Nota del autor

Todo lo expuesto en este blog corresponde, sólo y exclusivamente, a la inquieta mente de su creador, por lo que, cualquier parecido con personas y/o situaciones reales, es sólo producto de la casualidad.

jueves, 22 de junio de 2017

día de piscina...

Cierto Domingo, que es el día del Señor (y del señor óptico), Ramoncito decidió, para combatir la "caló", sacarse una entrada en la piscina y pasar el día ganduleando, que para eso está uno trabajando de Lunes a Sábado.

Se levantó temprano, preparó su mochila con todo lo necesario para un día de piscina, a saber, crema del 50 para toda parte del cuerpo a la que no le afecte el "moreno" albañil (dicho sea esto sin menosprecio alguno al gremio, hombre por Dios), y del 20 para el resto, brazos, piernas y cara, que se le ponen como el del África tropical que trabajando cantaba la canción del Cola Cao de ir al trabajo "bajo el sol de la costana". Un bocadillo de alcachofas con mayonesa (eso no es condición "sine qua non", pero a él le gusta mucho), latas de cerveza de marca, patatas fritas, y toda suerte de encurtidos, y algo de dulce por si le apetecen a mediatarde, que un día es un día. Una hamaca para dormir la siesta, y su toalla mullida para echarse sobre el césped a tomar el sol, y allá que se fue camino de la piscina, de un contento que ni Javi el de Verano Azul cuando ve a Bea.

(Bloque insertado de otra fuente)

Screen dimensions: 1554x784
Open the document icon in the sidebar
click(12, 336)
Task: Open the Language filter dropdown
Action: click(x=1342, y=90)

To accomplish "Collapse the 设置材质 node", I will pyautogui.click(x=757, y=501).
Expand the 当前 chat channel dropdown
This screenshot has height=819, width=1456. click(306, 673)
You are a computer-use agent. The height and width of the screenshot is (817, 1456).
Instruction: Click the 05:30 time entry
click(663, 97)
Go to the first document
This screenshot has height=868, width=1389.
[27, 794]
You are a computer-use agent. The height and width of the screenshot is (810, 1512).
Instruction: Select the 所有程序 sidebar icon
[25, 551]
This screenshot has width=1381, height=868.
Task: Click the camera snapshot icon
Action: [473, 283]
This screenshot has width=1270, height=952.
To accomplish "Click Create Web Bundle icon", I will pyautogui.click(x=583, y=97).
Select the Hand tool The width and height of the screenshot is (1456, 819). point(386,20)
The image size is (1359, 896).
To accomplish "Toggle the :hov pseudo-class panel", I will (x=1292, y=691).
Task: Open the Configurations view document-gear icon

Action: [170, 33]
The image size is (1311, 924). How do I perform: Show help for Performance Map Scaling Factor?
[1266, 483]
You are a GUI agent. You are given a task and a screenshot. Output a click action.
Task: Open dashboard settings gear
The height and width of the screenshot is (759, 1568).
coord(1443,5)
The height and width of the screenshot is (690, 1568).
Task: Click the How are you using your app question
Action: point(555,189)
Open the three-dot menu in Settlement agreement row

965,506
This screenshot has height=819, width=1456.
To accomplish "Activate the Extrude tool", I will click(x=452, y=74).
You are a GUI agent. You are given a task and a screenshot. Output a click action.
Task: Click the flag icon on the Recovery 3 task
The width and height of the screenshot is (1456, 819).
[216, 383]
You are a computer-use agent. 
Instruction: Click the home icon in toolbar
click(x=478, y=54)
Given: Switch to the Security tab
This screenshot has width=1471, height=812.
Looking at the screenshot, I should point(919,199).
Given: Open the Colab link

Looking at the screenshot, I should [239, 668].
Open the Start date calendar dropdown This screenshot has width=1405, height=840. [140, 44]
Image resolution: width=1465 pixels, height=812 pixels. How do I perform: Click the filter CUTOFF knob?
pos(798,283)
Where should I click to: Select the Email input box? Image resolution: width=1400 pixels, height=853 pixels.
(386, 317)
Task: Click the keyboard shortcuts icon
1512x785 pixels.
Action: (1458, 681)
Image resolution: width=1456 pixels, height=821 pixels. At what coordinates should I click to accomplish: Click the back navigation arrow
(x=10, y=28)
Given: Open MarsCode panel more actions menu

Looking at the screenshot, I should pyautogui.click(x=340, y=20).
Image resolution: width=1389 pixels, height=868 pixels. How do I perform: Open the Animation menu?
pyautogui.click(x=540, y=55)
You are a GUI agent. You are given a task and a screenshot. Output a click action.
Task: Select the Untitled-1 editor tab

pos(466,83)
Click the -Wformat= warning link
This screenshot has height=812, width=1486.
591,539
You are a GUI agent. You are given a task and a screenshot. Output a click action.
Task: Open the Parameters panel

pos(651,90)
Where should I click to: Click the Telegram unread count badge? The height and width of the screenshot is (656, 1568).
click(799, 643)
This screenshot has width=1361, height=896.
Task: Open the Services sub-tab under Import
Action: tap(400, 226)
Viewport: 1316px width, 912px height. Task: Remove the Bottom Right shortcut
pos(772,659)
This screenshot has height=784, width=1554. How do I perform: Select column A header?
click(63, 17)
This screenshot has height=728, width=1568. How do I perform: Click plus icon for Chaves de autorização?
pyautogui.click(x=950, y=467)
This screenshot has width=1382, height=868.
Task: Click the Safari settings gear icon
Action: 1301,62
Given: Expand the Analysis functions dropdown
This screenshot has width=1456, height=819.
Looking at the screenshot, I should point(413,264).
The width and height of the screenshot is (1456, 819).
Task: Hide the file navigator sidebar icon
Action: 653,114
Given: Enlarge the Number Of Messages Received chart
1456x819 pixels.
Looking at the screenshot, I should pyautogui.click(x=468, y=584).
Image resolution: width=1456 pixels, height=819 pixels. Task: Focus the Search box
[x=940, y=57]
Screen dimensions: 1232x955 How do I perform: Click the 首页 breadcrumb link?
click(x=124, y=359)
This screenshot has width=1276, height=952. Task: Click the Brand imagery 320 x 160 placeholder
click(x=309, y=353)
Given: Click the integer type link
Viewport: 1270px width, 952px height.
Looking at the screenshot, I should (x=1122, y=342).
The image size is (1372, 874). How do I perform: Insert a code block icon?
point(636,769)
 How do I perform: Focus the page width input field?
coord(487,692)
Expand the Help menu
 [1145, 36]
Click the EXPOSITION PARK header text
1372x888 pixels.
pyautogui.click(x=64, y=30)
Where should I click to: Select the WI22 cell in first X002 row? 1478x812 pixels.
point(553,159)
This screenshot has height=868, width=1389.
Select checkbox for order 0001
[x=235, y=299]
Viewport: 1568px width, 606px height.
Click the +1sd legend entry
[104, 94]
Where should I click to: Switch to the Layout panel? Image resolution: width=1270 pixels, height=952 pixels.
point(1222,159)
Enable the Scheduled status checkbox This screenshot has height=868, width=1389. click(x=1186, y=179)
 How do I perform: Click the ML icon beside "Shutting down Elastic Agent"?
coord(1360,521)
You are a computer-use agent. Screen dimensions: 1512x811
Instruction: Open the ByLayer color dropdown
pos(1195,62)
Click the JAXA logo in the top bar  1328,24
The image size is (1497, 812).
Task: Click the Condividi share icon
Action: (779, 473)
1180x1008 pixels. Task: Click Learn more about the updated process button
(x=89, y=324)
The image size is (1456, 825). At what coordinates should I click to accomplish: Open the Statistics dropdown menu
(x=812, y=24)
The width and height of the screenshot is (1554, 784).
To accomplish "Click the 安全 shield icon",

Cuando llegó, se quedó perplejo al percatarse de que el césped se había evaporado, y tenía más calvas que el área visitante del Viejo los Cármenes, por lo que la toalla mullida le iba a servir de poco, todo lo más para apoyarla en la hamaca a modo de almohada. Con la sequía, los árboles había sufrido mucho y hubo que podarlos, por lo que las zonas de sombra era pocas, así que la crema del 50 iba a ser necesaria incluso en las partes cubiertas por el moreno antes mencionado (sin menosprecio del gremio), y la mayonesa, merced al solano, se había transformado en nata líquida, chorreando por todo el bocadillo que no había por donde cogerlo. Se lo comió como pudo, llenándose hasta los codos como si sacaras un paso en junio (esto lo sabe porque un amigo suyo es muy capillica y se lo ha contado varias veces) teniendo que quitarse la grasa tirándose de cabeza en la piscina, cosa que le valió la justa reprimenda del socorrista, si es que merece ese calificativo un semihombre con la cara llena de espinillas y voz cambiante de graves a gallos. 

Más que cabreado, se dispuso a echar la siesta a la sombra de la silla del socorrista, cuando una familia muy maja con diez matrimonios, de abuelos a nietos, y treinta bisnietos, deciden amenizar la velada de los bañistas a grito "pelao", emulando a sus cantantes favoritos, todos ellos premios Grammy, llenando el ambiente de no sé qué hierba terapéutica, y es que debían estar muy malos, porque la niebla era espesa a su alrededor, en pleno Junio. 

Al final, ni relax, ni descanso, ni nada, se pasó la tarde intentando que los bisnietos no le pisaran la cabeza en sus mil y una corridas agarrando los unos las trenzas de las otras, y bañándose con un ojo en el agua y el otro en la hamaca, con el consabido esfuerzo de la musculatura extrínseca del ojo, que de esto Ramoncito sabe un rato.

Llegado a su casa, disfrutó de una cena silenciosa y juró y perjuró que la piscina, a partir de ahora, en Sancti Petri...

N. del A: Todo lo vertido en este post es sólo producto de la mente del autor y no se corresponde con situaciones ni personas reales.